• _PROMPT A_
Retype the passage of the hang gliding video comments that runs from "What program do" to "on landing, etc.).".

• _TEXT TO READ_
——————————

The video that opens when I click on the “Racing a school bus” link is not that, but the “Slow motion hang gliding launches”, which is also great, btw.
Good flying,
Lorenzo.
Hey Lorenzo, Thanks for watching! Yea, I am saving that short clip of following that school bus for another video, but included that still photo in this post. I changed the name of the post to something more accurate. See you in the air!
Lucas
hi lucas,
cool videos !
I noticed that you mounted the C7D upside down.
What program do you use to turn the video around?
Does this affect rendering quality in any way, i.e when combining it with normal position footage.
many thanks &
nice thermals
rob
Hey Rob, Yea, I put it upside down as far back on the keel as I could comfortably go before the camera touches the ground when the glider is just sitting on the ground (so it won’t hit on landing, etc.).

——————————

• _DATA LINES_
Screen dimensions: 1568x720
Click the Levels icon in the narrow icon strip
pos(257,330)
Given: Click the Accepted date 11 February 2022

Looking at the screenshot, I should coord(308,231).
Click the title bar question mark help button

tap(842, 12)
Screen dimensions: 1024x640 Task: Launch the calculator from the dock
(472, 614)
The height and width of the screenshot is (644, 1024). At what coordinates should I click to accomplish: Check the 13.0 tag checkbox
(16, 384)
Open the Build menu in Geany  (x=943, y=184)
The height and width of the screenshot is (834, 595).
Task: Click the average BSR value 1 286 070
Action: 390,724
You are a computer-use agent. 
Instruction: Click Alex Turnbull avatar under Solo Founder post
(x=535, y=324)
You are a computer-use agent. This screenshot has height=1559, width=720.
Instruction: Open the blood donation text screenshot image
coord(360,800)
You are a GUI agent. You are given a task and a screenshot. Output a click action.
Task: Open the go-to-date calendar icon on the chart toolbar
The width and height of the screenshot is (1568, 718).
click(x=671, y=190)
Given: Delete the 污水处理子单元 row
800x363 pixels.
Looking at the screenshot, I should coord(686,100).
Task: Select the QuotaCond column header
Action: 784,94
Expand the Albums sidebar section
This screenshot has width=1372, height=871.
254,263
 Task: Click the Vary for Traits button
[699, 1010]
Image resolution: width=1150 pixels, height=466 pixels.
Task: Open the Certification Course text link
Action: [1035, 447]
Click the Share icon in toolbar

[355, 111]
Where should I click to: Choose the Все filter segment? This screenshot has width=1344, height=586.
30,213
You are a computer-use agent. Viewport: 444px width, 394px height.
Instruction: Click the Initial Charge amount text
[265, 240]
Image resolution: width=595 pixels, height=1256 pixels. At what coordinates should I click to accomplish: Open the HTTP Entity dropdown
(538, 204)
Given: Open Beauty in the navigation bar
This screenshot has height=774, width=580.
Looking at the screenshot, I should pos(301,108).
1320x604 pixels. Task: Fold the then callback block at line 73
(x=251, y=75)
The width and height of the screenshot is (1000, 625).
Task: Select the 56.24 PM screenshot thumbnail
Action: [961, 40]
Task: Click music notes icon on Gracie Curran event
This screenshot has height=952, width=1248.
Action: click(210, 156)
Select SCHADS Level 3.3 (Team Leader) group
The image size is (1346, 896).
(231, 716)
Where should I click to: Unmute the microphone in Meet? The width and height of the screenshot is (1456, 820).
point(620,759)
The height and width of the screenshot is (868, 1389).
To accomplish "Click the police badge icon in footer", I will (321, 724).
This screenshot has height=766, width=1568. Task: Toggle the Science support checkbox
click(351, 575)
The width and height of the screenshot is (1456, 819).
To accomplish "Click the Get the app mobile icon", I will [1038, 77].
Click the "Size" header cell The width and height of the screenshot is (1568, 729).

——————————

• _PROMPT B_
Echo the entries from their first line to the line with "coord(360,800)", both included.

• _CORRECT OUTPUT A_
What program do you use to turn the video around?
Does this affect rendering quality in any way, i.e when combining it with normal position footage.
many thanks &
nice thermals
rob
Hey Rob, Yea, I put it upside down as far back on the keel as I could comfortably go before the camera touches the ground when the glider is just sitting on the ground (so it won’t hit on landing, etc.).

• _CORRECT OUTPUT B_
Screen dimensions: 1568x720
Click the Levels icon in the narrow icon strip
pos(257,330)
Given: Click the Accepted date 11 February 2022

Looking at the screenshot, I should coord(308,231).
Click the title bar question mark help button

tap(842, 12)
Screen dimensions: 1024x640 Task: Launch the calculator from the dock
(472, 614)
The height and width of the screenshot is (644, 1024). At what coordinates should I click to accomplish: Check the 13.0 tag checkbox
(16, 384)
Open the Build menu in Geany  (x=943, y=184)
The height and width of the screenshot is (834, 595).
Task: Click the average BSR value 1 286 070
Action: 390,724
You are a computer-use agent. 
Instruction: Click Alex Turnbull avatar under Solo Founder post
(x=535, y=324)
You are a computer-use agent. This screenshot has height=1559, width=720.
Instruction: Open the blood donation text screenshot image
coord(360,800)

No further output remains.